The incorporation of Nicaraguan migrants in Costa Rica’s welfare arrangements is polemic, especially because the country’s ‘exceptional’ social policy regime and its flagship healthcare institution are under (financial) pressure, and the principle of universalism is in erosion. In this context, this research analyses the ways in which migration and social policy interact, and migrants’ access to social services, specifically healthcare. It constitutes an important empirical contribution to a public policy debate in the country centred around the idea that Costa Rican health services constitute a welfare magnet for Nicaraguan migration, through which the legitimacy of their claim to health services is questioned. It is argued, however, that there is little empirical foundation for this idea.
At the same time, it speaks to larger debates on social exclusion and universalism. It discusses institutional processes of exclusion, in the form of restrictive state reactions to migrant inclusion in the context of the social security crisis. Despite acknowledgement of human rights frameworks, the state finds inventive ways to circumvent these and restricts migrants’ access to healthcare by giving a central role to healthcare institutions in (internal) migration management. This research then argues that such state reactions correlate to negative perceptions of migration, migrant incidence and the legitimacy of migrant healthcare demands of officials of crucial institutions for migrant inclusion.

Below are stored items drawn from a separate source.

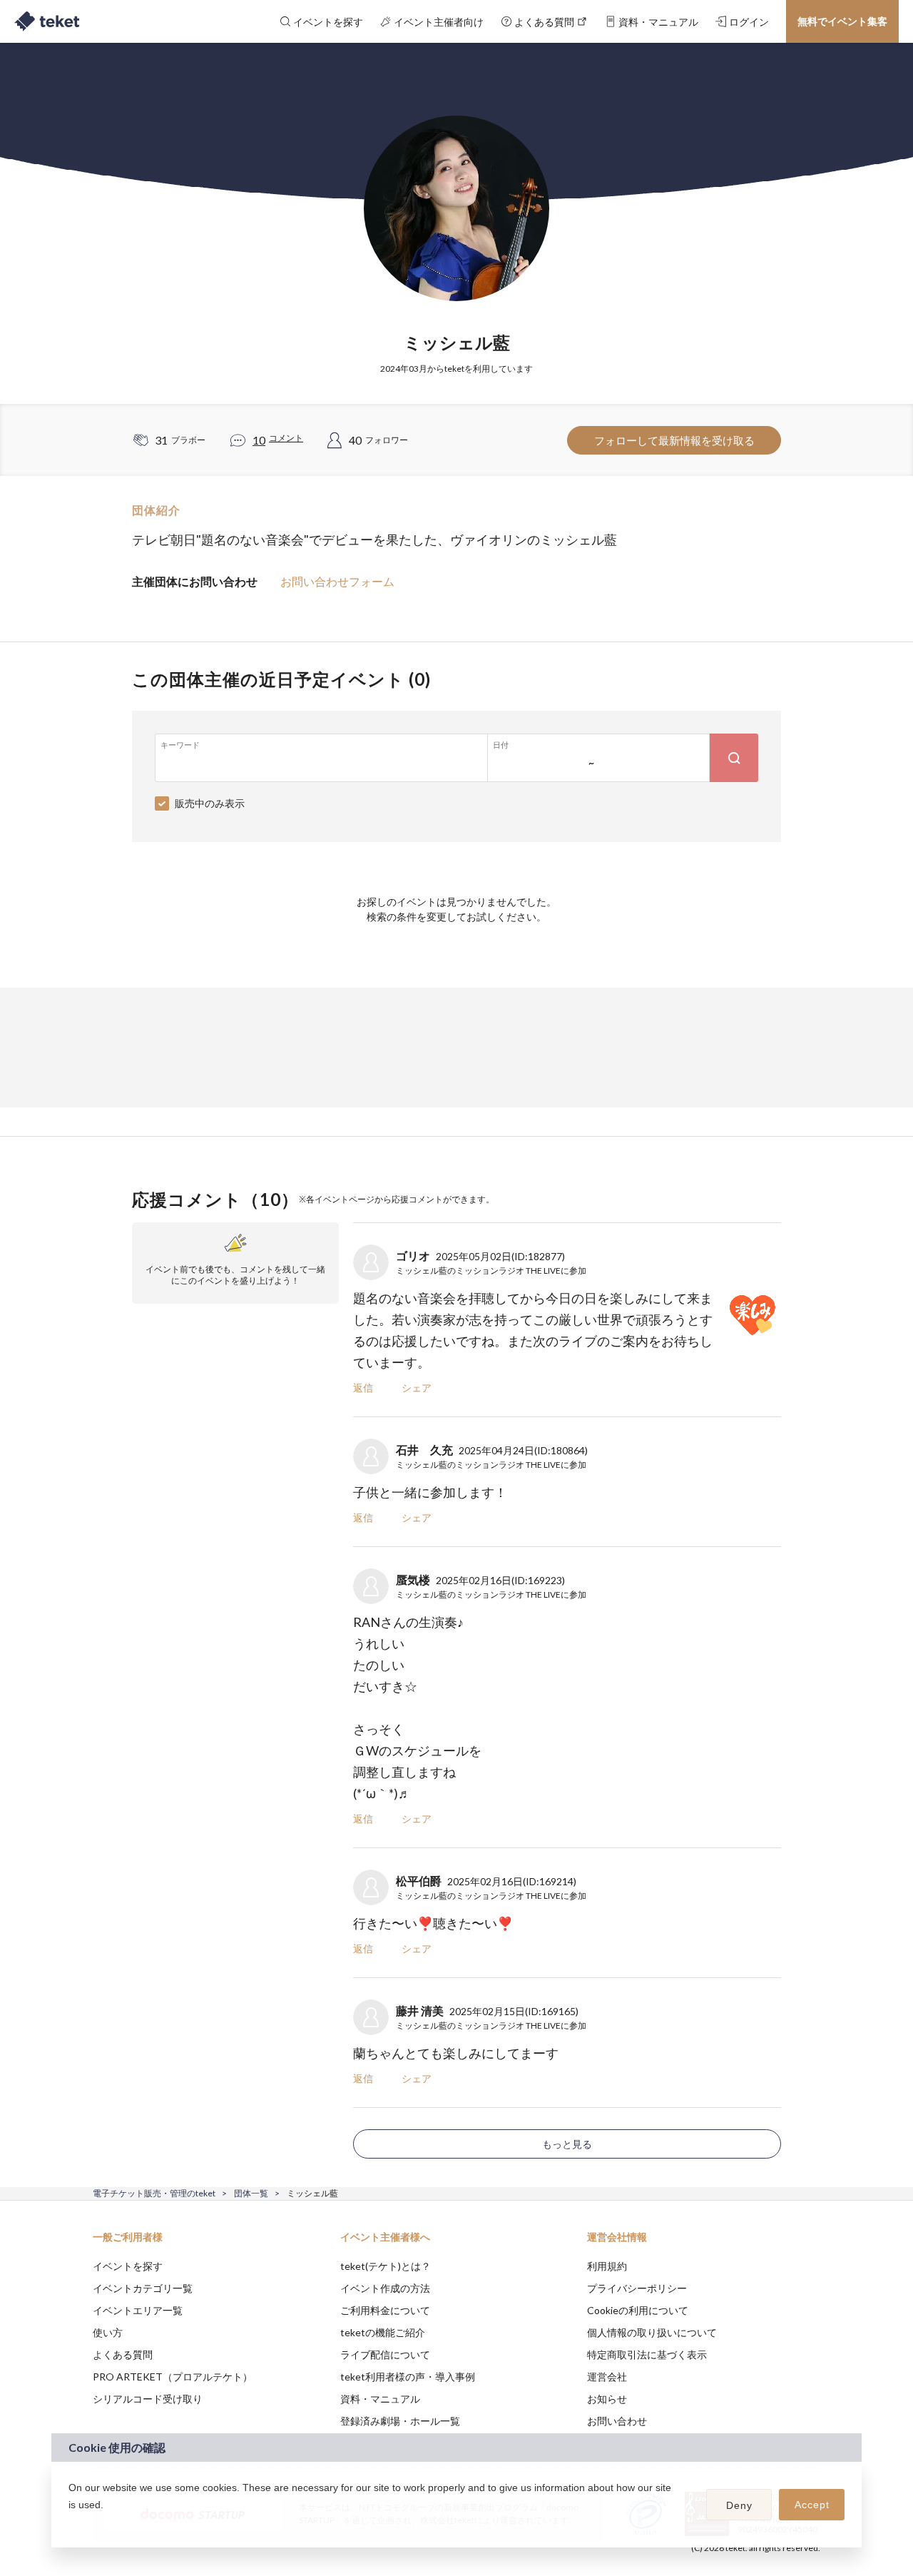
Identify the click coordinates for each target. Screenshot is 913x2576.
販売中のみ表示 (210, 803)
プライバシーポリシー (637, 2288)
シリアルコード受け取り (148, 2399)
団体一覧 (251, 2193)
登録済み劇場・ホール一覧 (400, 2421)
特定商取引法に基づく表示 (647, 2354)
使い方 (108, 2332)
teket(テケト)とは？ (385, 2266)
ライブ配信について (385, 2354)
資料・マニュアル (380, 2399)
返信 (363, 1387)
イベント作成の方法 (385, 2288)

However, such perceptions are not backed by empirical data.
Finally, the research strongly argues the need to go beyond the recognition of formal social rights and look at the extent and ways in which migrants actually access social services. Based on focus group discussion with migrants and primary survey data, this document contains an elaborate discussion of the factors that determine mi-grants’ access to public health insurance, health services and medicine. The findings suggest that regularization is a necessary, but insufficient, condition for social integration, thereby questioning the state’s limited understanding of integration, which focuses exclusively on the regularization of ‘illegal’ migrants. More importantly, however, it shows that universalism in social policy does not apply equally to nationals and migrants, and is in fact, stratified.